Um dia antes do recente anúncio do IBGE ele ainda mantinha essa visão ao dizer que "o crescimento do terceiro trimestre está projetado em 2,5%, ante o mesmo período de 2012, e fica claro que vivemos uma recuperação do que foi o fundo do poço, em 2012". Bem, essa taxa foi de 2,2%, na esteira da taxa negativa do trimestre relativamente ao trimestre anterior, muito distante da recuperação vivenciada pelo ministro.
Quem também se saiu mal na foto foi a presidente Dilma Rousseff, que numa entrevista ao jornal espanhol El País, no mês passado, disse que a taxinha anual do PIB de 2012, calculada pelo IBGE em 0,9%, seria reavaliada para 1,5%. Veio a reavaliação, mas quase insignificante, elevando a taxa anterior para 1%.
Errar é humano, mas erros ministeriais ou presidenciais diminuem a confiança nas autoridades governamentais e na sua política econômica, agravando o descrédito com que esta já é vista nos meios financeiros e empresariais em geral. Assim, minha indisposição contra esses erros se volta também para suas implicações.

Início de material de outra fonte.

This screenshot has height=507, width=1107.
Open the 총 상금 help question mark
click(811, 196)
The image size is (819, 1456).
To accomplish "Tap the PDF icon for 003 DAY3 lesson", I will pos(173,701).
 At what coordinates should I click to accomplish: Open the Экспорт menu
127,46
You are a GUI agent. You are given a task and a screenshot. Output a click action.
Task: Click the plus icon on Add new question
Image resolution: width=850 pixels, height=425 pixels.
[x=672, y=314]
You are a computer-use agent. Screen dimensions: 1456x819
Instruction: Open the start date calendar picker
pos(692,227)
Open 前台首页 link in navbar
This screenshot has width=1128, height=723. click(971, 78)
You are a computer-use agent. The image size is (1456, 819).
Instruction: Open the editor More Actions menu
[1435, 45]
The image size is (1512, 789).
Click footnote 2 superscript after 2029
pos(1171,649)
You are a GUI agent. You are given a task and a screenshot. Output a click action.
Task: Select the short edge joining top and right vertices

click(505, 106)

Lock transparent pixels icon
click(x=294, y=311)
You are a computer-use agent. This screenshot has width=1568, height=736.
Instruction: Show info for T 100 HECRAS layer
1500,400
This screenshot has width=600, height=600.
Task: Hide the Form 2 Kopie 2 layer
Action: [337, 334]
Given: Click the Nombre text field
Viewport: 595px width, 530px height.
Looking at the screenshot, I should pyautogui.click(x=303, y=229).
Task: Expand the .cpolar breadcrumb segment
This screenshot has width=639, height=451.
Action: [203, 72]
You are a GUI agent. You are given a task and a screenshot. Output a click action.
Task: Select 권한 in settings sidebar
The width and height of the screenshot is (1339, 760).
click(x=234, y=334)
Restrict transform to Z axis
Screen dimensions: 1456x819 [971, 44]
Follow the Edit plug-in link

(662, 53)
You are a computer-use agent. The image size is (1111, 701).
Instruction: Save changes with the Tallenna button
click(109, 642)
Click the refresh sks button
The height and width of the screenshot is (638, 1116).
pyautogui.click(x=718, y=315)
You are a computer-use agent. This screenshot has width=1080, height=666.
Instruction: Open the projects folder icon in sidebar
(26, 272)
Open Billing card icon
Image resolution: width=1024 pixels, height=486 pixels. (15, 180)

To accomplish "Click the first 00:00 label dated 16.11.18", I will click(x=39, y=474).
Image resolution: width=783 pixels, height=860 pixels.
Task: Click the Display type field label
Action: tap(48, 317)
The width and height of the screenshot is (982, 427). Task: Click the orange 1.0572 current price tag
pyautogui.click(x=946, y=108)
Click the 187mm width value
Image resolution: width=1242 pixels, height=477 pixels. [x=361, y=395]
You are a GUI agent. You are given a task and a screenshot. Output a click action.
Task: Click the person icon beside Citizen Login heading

Quanto aos erros em si, há uma questão metodológica que só aprendi quando estudava para ensinar, pois quem é professor estuda muito mais que quando aluno. E lecionei Estatística Econômica e Econometria, o que em parte explica esses cacoetes meus contra o "pibinho" e a menção do PIB como a soma das riquezas nacionais. Aprendi então que não se deve fazer uma previsão expressa apenas por um número, como as do ministro Mantega e praticadas também no mercado financeiro. A previsão deve ser feita por intervalos, em face das incertezas que cercam o futuro a que ela se refere.
Suponhamos que as previsões da variação anual do PIB de 2013 sejam feitas apenas por números de uma casa decimal. Ora, de 2% a 2,5%, onde está a maioria das previsões dos analistas, há seis desses números e prever apenas um deles seria como jogar um dado, caso em que a probabilidade de acerto é só de uma em seis jogadas. Assim, quem se fixar na previsão de apenas um número terá maior probabilidade de errar.
Portanto, autoridades governamentais deveriam evitar previsões, mas, se optarem por fazê-las, deveriam usar intervalos, o que reduziria bastante seu risco de erro.